Stimulation of progesterone secretion by recombinant follistatin-288 in human granulosa cells.

Abstract

The effects of recombinant human follistatin (follistatin-288) on basal and hCG-stimulated progesterone secretion were examined in cultured human granulosa cells. Follistatin increased progesterone secretion in a dose-dependent manner. However, follistatin did not augment hCG- or cAMP-stimulated progesterone secretion. Time-course analysis revealed that follistatin increased progesterone secretion after 24 h of incubation.

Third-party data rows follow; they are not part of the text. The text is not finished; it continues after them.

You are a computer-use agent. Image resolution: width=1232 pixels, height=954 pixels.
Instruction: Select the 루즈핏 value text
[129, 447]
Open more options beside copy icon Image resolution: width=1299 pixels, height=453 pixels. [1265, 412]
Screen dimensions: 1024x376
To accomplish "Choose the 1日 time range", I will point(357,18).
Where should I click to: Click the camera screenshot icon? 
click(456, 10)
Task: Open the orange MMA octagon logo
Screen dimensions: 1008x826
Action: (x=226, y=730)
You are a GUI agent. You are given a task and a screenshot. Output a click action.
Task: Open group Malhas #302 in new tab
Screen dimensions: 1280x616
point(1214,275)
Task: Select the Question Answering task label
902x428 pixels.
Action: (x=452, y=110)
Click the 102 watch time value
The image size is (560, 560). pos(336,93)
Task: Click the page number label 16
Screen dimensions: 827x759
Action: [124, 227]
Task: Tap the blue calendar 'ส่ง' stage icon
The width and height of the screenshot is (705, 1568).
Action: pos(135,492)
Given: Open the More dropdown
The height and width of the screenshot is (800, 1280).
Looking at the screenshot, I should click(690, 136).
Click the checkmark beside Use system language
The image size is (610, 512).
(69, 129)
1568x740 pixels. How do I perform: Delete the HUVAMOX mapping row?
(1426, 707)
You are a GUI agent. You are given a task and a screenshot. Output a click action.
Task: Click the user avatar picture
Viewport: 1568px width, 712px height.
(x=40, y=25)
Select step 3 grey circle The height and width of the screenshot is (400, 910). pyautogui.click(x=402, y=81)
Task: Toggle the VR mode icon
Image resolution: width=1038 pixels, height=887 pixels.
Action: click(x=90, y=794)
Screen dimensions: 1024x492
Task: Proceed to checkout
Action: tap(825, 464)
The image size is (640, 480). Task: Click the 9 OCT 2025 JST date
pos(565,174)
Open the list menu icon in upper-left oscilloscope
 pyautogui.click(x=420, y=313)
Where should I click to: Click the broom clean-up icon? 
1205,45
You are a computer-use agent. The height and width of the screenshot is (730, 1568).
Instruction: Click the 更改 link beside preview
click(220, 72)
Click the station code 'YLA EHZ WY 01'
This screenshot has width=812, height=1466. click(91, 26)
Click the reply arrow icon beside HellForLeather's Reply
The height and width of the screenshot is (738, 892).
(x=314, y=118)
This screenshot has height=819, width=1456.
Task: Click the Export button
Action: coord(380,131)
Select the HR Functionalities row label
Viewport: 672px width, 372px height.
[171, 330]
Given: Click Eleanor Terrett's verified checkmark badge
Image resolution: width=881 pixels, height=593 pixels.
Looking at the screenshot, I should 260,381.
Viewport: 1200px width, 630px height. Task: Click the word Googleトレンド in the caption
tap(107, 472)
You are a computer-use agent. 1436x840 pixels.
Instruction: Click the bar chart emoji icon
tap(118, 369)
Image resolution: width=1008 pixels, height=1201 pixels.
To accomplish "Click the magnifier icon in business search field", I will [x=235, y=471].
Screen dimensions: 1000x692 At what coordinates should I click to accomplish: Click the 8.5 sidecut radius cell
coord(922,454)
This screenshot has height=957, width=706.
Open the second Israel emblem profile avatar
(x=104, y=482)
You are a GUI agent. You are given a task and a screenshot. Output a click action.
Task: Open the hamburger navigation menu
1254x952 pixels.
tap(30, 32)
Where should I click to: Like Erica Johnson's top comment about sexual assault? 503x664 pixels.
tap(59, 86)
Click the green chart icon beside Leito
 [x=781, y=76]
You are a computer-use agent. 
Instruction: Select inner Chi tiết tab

Follistatin also enhanced basal, but not hCG-stimulated, 20 alpha-hydroxyprogesterone accumulation, indicating that the increase in progesterone accumulation was not due to a blockade of the 20 alpha-hydroxylase metabolic pathway. In the presence of the phosphodiesterase inhibitor isobutylmethylxanthine, follistatin significantly increased intracellular cAMP accumulation to levels comparable to those induced by 1 IU/ml hCG. These results provide the first evidence of a stimulatory action of follistatin on progestin secretion in the human ovary, which is accompanied by an increased accumulation of intracellular cAMP levels. Follistatin may well be another potential regulator of steroid hormone production in human granulosa cells during the periovulatory period.